====== Source extract ======
Existing empirical evidence shows that continuous deep sedation until death is given in about 15% of all deaths in Flanders, Belgium (BE), 8% in The Netherlands (NL), and 17% in the U.K.

OBJECTIVES:

This study compares characteristics of continuous deep sedation to explain these varying frequencies.

METHODS:

In Flanders, BE (2007) and NL (2005), death certificate studies were conducted. Questionnaires about continuous deep sedation and other decisions were sent to the certifying physicians of each death from a stratified sample (Flanders, BE: n=6927; NL: n=6860). In the U.K. in 2007-2008, questionnaires were sent to 8857 randomly sampled physicians asking them about the last death attended.

RESULTS:

The total number of deaths studied was 11,704 of which 1517 involved continuous deep sedation. In Dutch hospitals, continuous deep sedation was significantly less often provided (11%) compared with hospitals in Flanders, BE (20%) and the U.K. (17%). In U.K. home settings, continuous deep sedation was more common (19%) than in Flanders, BE (10%) or NL (8%). In NL in both settings, continuous deep sedation more often involved benzodiazepines and lasted less than 24 hours. Physicians in Flanders combined continuous deep sedation with a decision to provide physician-assisted death more often. Overall, men, younger patients, and patients with malignancies were more likely to receive continuous deep sedation, although this was not always significant within each country.

CONCLUSION:

Differences in the prevalence of continuous deep sedation appear to reflect complex legal, cultural, and organizational factors more than differences in patients' characteristics or clinical profiles. Further in-depth studies should explore whether these differences also reflect differences between countries in the quality of end-of-life care.
====== Given records ======
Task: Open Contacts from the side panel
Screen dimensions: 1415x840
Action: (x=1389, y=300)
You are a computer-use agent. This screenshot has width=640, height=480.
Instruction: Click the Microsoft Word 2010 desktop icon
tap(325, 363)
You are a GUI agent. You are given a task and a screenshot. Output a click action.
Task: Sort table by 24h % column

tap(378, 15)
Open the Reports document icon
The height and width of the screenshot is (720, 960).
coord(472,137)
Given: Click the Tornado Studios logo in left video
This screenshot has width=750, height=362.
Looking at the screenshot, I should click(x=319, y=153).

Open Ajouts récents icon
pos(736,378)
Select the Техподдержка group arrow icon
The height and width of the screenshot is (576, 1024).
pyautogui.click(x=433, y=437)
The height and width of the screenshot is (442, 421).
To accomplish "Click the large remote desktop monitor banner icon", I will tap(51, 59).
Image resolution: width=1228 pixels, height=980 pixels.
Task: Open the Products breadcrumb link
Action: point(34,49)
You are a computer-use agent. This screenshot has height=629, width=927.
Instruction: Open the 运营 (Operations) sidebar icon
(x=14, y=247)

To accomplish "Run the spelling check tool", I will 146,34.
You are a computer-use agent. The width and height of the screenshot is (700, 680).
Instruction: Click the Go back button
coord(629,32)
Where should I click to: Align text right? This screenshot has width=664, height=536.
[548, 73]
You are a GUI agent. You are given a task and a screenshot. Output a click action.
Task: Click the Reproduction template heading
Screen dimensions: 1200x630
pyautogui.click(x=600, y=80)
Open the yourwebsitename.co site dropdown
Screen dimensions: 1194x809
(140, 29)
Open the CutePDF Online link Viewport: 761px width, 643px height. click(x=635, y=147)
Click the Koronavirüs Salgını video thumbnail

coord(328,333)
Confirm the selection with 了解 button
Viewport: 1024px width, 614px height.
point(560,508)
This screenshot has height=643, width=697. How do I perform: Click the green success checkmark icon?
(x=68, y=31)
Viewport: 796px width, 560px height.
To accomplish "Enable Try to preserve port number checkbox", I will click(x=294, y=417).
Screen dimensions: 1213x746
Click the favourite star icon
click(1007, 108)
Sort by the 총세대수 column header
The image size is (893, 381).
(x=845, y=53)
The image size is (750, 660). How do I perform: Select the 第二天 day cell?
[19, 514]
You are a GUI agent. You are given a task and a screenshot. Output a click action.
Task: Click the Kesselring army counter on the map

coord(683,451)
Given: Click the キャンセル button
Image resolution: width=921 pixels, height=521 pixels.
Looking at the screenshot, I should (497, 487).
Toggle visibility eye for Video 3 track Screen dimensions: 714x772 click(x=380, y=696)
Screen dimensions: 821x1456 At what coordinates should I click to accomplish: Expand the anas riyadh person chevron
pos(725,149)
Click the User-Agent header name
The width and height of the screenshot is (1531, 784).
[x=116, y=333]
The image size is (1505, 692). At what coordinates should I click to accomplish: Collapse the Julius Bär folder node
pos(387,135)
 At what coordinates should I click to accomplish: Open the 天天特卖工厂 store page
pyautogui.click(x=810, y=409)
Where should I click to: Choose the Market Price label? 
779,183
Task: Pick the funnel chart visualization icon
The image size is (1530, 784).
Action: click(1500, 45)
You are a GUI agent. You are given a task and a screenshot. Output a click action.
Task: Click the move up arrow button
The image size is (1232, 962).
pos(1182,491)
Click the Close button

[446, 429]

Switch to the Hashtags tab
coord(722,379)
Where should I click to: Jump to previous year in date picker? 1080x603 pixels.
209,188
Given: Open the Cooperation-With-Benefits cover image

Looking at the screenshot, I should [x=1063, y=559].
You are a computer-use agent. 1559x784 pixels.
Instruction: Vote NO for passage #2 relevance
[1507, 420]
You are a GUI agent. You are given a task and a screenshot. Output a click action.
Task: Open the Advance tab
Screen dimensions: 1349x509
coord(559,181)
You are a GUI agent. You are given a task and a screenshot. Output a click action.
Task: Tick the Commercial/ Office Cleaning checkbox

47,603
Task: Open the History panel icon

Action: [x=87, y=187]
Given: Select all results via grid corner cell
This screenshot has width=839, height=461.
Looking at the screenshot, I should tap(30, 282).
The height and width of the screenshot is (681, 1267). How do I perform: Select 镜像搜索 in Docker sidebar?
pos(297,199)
======
**To do:**
a) According to the abstract on continuous deep sedation, how many deaths were studied in total?
b) Print the part of the abstract on continuous deep sedation starting with "Existing empirical evidence" and going on through "17% in the U.K.".

**Answers below:**
a) 11,704

b)
Existing empirical evidence shows that continuous deep sedation until death is given in about 15% of all deaths in Flanders, Belgium (BE), 8% in The Netherlands (NL), and 17% in the U.K.